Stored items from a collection
--------------------------------------------------
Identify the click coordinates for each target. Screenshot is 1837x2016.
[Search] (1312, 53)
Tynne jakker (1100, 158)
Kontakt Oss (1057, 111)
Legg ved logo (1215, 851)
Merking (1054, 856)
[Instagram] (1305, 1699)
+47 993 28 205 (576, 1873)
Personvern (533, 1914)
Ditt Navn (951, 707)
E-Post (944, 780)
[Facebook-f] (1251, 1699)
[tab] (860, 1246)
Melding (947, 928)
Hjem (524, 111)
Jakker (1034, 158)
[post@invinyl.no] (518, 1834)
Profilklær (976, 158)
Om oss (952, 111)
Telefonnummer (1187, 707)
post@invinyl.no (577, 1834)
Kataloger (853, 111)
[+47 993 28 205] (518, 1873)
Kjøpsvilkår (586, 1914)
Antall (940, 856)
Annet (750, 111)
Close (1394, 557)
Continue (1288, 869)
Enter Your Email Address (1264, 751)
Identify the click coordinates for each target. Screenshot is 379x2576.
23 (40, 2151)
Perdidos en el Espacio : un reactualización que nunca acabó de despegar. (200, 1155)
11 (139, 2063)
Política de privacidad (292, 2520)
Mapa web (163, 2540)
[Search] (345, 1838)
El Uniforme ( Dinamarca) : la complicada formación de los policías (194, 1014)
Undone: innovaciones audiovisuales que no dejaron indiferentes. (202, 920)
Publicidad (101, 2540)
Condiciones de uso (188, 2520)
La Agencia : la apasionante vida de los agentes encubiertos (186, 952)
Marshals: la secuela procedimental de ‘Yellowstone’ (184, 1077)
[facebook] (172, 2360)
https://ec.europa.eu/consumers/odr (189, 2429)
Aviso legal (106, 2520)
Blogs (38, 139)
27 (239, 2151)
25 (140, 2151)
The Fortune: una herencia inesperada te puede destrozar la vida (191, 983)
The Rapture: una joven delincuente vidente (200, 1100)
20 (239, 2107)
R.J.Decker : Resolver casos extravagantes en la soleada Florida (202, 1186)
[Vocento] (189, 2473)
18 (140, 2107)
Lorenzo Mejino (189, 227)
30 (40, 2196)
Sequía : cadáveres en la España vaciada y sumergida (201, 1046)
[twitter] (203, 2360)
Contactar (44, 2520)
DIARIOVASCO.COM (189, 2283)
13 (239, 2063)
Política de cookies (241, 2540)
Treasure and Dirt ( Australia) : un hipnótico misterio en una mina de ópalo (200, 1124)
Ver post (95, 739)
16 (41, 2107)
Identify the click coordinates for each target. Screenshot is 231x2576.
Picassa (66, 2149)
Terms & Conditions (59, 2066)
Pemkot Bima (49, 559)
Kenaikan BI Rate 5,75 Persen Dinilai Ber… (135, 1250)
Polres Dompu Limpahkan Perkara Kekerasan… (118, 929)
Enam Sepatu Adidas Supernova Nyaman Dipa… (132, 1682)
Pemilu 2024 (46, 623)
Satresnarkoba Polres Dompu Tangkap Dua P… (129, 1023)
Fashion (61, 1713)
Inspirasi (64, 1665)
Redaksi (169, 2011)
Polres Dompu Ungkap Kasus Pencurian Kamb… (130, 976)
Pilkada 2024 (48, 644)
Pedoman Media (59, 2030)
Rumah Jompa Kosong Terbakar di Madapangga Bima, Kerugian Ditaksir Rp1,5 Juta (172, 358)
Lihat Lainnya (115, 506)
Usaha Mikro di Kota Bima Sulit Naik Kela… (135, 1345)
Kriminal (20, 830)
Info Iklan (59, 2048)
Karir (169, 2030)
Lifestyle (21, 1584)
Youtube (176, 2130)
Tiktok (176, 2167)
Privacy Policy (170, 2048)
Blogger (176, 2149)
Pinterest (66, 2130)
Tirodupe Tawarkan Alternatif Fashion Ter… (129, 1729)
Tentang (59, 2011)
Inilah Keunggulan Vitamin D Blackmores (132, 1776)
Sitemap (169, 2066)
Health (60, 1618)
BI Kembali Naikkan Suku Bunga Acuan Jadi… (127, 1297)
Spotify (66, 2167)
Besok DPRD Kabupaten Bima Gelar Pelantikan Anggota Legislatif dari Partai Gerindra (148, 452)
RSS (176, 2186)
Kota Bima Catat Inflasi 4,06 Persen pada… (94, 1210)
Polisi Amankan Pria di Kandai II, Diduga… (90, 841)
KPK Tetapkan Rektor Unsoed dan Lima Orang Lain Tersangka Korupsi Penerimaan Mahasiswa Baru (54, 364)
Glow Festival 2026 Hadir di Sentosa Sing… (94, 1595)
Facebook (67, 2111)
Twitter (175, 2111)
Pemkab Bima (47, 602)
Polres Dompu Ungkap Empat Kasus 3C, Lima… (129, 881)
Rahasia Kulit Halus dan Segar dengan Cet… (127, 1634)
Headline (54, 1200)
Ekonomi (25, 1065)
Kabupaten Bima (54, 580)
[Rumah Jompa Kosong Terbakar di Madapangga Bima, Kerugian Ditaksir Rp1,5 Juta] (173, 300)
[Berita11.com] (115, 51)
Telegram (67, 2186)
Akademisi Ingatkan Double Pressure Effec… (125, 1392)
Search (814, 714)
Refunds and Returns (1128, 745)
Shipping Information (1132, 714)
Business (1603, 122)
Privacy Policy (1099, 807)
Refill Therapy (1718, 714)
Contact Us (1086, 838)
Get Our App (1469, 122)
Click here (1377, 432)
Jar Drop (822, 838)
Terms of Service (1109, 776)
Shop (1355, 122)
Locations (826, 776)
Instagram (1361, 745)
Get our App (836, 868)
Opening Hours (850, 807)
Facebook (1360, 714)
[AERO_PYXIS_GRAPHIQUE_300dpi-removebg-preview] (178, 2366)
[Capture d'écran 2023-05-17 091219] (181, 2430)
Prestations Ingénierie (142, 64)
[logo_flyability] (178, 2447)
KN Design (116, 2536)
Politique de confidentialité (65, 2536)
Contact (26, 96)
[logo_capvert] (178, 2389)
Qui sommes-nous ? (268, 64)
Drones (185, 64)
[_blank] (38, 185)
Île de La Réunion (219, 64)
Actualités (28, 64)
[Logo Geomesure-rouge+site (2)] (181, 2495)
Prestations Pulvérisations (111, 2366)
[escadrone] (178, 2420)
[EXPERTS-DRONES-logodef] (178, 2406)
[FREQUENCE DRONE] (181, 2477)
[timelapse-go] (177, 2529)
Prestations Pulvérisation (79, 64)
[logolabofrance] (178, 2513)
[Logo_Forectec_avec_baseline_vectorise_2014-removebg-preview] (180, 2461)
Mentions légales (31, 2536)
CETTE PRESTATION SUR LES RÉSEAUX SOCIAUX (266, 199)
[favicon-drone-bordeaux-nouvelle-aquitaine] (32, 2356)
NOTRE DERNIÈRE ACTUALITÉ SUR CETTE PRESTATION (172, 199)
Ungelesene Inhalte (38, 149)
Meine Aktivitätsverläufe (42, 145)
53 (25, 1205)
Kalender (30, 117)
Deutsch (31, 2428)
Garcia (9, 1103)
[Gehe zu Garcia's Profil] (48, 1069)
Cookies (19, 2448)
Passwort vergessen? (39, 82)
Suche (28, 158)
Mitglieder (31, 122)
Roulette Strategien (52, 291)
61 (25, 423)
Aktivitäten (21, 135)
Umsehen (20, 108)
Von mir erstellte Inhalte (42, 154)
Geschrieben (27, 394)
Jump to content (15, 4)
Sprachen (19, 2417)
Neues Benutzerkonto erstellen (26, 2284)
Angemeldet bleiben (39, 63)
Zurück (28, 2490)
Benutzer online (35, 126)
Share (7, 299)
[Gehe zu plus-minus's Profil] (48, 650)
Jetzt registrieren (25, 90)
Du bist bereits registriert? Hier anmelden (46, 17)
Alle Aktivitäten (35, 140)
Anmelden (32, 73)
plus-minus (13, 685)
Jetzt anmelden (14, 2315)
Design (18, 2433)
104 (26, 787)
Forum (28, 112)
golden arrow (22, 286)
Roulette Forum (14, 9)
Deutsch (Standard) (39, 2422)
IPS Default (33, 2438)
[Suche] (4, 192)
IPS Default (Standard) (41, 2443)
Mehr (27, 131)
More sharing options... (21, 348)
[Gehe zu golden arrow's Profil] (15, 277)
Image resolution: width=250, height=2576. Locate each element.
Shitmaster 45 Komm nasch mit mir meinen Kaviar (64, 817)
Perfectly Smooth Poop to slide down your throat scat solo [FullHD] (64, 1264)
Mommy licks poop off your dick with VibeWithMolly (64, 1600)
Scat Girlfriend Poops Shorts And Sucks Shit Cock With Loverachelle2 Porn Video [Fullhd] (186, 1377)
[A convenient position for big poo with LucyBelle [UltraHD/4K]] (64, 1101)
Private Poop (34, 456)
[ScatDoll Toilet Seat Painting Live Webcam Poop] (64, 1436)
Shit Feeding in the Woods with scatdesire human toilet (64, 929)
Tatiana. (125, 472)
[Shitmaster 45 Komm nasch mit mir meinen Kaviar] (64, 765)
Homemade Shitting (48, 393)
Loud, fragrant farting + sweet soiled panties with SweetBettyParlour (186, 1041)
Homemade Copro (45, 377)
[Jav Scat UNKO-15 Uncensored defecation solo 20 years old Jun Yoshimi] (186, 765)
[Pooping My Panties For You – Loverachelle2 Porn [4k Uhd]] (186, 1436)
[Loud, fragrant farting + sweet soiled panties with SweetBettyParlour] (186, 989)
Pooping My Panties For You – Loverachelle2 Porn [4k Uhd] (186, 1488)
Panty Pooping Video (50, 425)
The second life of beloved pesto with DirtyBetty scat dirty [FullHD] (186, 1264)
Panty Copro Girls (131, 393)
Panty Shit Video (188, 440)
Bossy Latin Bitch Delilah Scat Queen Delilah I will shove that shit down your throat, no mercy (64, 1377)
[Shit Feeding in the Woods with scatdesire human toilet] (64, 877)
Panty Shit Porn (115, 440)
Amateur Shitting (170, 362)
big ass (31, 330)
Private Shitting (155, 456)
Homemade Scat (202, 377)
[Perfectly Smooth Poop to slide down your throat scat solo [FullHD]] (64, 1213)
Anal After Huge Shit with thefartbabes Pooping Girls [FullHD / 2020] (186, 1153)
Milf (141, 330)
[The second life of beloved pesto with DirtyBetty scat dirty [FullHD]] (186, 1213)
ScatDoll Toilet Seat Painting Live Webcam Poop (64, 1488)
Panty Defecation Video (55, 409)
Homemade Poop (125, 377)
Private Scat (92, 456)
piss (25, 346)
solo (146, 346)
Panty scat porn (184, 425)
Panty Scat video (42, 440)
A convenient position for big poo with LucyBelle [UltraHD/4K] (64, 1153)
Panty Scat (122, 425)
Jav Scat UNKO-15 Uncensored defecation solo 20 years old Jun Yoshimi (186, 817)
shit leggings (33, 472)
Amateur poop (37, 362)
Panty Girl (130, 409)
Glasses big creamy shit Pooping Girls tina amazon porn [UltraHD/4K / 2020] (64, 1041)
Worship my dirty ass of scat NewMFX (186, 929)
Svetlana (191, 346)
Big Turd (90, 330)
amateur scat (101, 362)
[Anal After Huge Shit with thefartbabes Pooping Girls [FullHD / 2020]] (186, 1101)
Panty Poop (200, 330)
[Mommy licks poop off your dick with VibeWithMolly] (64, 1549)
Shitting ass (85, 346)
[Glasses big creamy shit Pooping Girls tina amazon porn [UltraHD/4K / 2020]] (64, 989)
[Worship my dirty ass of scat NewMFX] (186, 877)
--------------------------------------------------
Using only the entries above, output the line with "Marshals: la secuela", the line with "18 (140, 2107)", and all lines between them, exactly as they stand.

Marshals: la secuela procedimental de ‘Yellowstone’ (184, 1077)
[facebook] (172, 2360)
https://ec.europa.eu/consumers/odr (189, 2429)
Aviso legal (106, 2520)
Blogs (38, 139)
27 (239, 2151)
25 (140, 2151)
The Fortune: una herencia inesperada te puede destrozar la vida (191, 983)
The Rapture: una joven delincuente vidente (200, 1100)
20 (239, 2107)
R.J.Decker : Resolver casos extravagantes en la soleada Florida (202, 1186)
[Vocento] (189, 2473)
18 (140, 2107)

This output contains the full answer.